Павлуха, наконец, закончил с доской. Держа её перед собой, он шагнул в сторону образины. Зловоние уже прилично наполнило помещение и стало тяжело дышать. Павел, что есть мочи, ткнул палкой в харю. Попал в скулу. Что-то неприятно хрустнуло. Морда сморщилась, изображая гримасу боли, и снова плюнула в парня кровавым ошмётком. Попала в лицо, на подбородок. Эта субстанция неприятно обожгла кожу и вызвала рвотные рефлексы. Он левой рукой с отвращением вытер бороду, с усилием сдерживая нахлынувшую тошноту. А харя вновь начала дуть. Пашка приметился и ткнул доской во второй раз, попав в глаз чудищу. Тот мгновенно зажмурился и закровил. Но дуть чудовище не перестало. Воздуха уже катастрофически не хватало. Староглядов стал задыхаться. Снова удар палкой, на этот прямо раз в мерзкий рот. Вновь раздался хруст, и несколько зубов стращилища влетели ему в глотку. Оно поперхнулось, заухало, но дуновения так и не прекратило.
— А-а-а-а-а! — заорал Пашка и принялся с остервенением наносить мощные удары по морде, куда придётся.
Молотил, что было сил, подбадривая себя криками. Рожа болезненно ухала, недовольно морщилась. Остатки зубов были выбиты напрочь, один глаз уже не открывался, картофелина носа превратилась в растаявший кусок холодца. Но, несмотря на это, она всё продолжала выпускать из себя смрадный воздух. Правда, уже заметно меньше. Пашка был на грани потери сознания. Голова кружилась от недостатка кислорода. Дышать стало нечем. Силы, доселе казавшиеся неисчерпаемыми, начали покидать. Он понимал, что ещё совсем немного, и он вырубится и задохнётся. Собрав последние силы, взяв доску наперевес и отступив до сусека назад, Павлик с оглушающим самого себя криком, бросился вперёд, целясь доской в зловонную пасть. «Он не промахнулся», — пришла последняя мысль в угасающее сознание. Доска наполовину вошла в рот чудовища, проткнула горло и вырвала гортань. Голова болезненно закряхтела и, несколько уменьшившись в размерах, перестала дуть. Павлуха удовлетворённо улыбнулся и упал без чувств на пол, покрытый старым линолеумом.
— Эй, сосед! Ты чё там? — раздался где-то сверху голос. — Живой? Сосед! — опять позвал кто-то.

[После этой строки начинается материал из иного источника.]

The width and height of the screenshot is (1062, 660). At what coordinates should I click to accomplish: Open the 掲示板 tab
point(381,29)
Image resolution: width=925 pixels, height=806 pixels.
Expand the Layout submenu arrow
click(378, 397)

Сознание медленно возвращалось. Павел что-то вымученно промычал.
— Живой! — констатировал голос. — Слава Богу! Чё с тобой?
Наконец вернулось зрение. Вокруг было ослепительно ярко от света переноски. Павлуха увидел склонённое над собой лицо соседа по гаражу.

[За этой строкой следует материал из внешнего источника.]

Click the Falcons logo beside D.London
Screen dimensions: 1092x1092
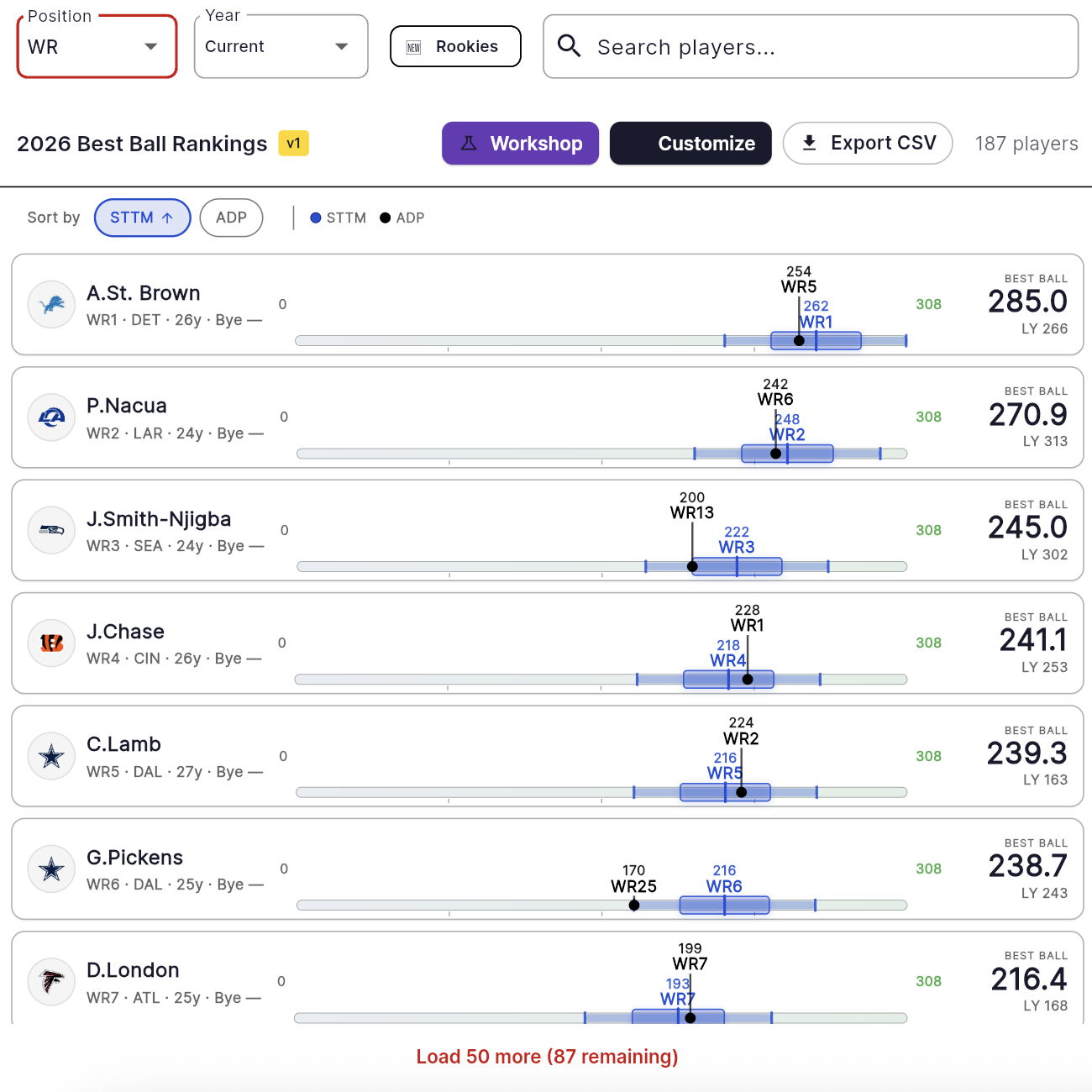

— Ты хуле закрылся в погребе, и чем у тебя тут так воняет? — спросил Витёк.
Павлик с опаской бросил взгляд на стену и, никого там не увидев, вымученно улыбнулся.
— Крышка погреба захлопнулась, открыть почему-то не смог, — вымолвил он. — А потом чё-то отключился. Фиг знает почему, мож, давление подскочило.

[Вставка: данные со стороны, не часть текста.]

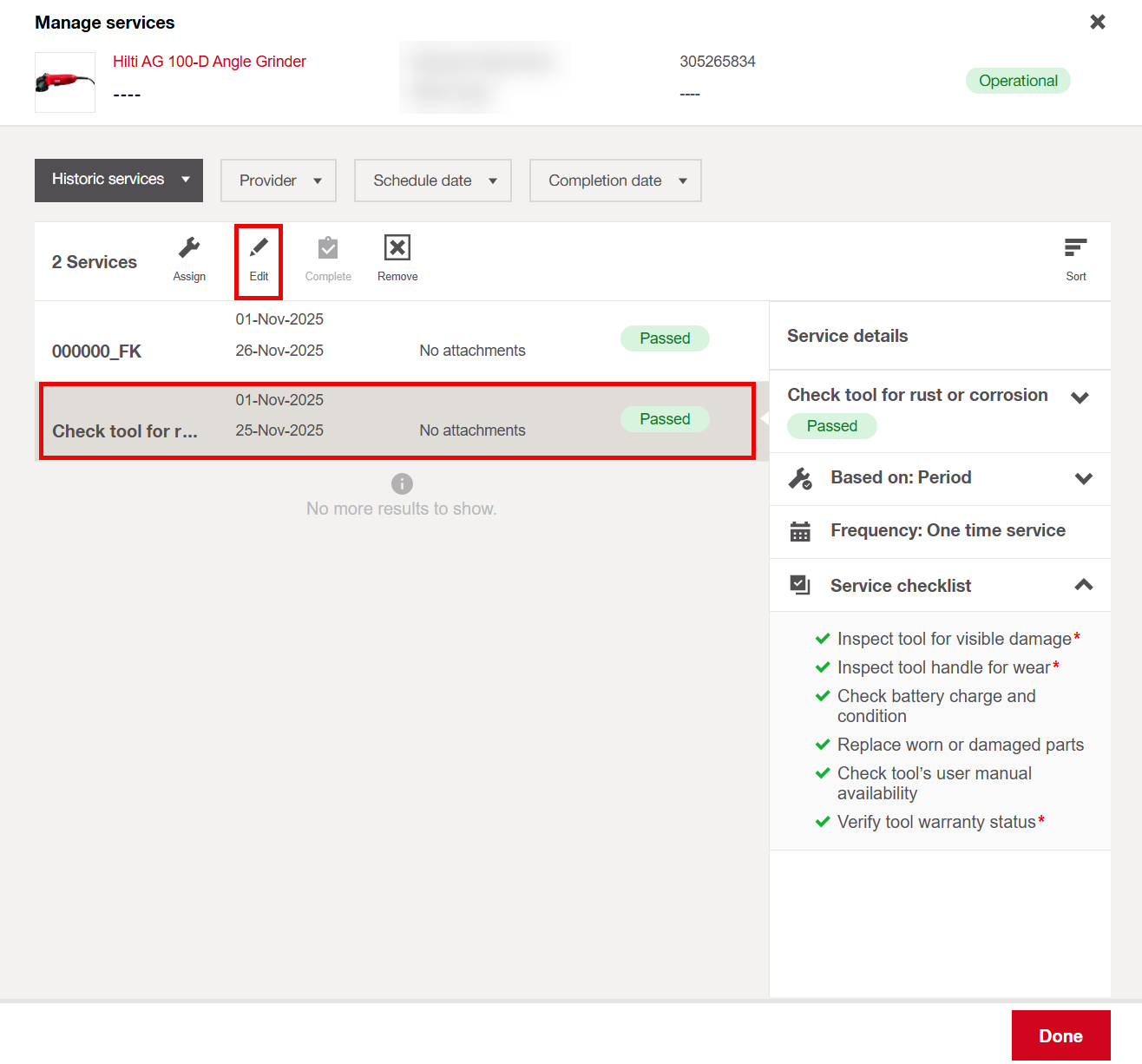Image resolution: width=1142 pixels, height=1064 pixels.
Task: Click the Inspect tool for visible damage item
Action: coord(954,639)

— Ну давай подымайся, — начал помогать сосед. — А я крики какие-то услышал, вроде, у тебя. Дай, думаю, гляну, чё за канитель. Открываю погреб, смотрю, ты лежишь. И вонища, как на протухшем рыбозаводе. Думаю, не угорел ли на хер. Проветрил бы, кстати, а то мало ли чего.
— Конечно. Спасибо тебе Виктор, — устало улыбнулся Павлик.
Товарищ ушёл к себе, а Пашка вновь принялся складывать провизию домой. Приладил доску снова в сусек, погладил рукой кирпичную стену, где давеча была мерзкая харя. Машинально поднёс руку к носу. В ноздри снова ударил противный запах. Павлуха поморщился и решил не закрывать погреб крышкой. Отыскал в углу квадратную металлическую сетку для проветривания, опустил на люк лаза. И для надёжности положил на неё старую кувалду. Теперь мелкие грызуны, если таковые водились в гараже, не сумеют проникнуть в погреб. Перетаскал запасы в багажник, закрыл ворота и сел за руль. Задумчиво посмотрел на свои руки. Они нервно потрясывались от недавно пережитого происшествия. Тяжело вздохнул и мрачно подумал: «Надо что-то с этим делать. Такие приключения на фиг не нужны». Пока ехал домой, решил, что завтра попробует сходить в церковь.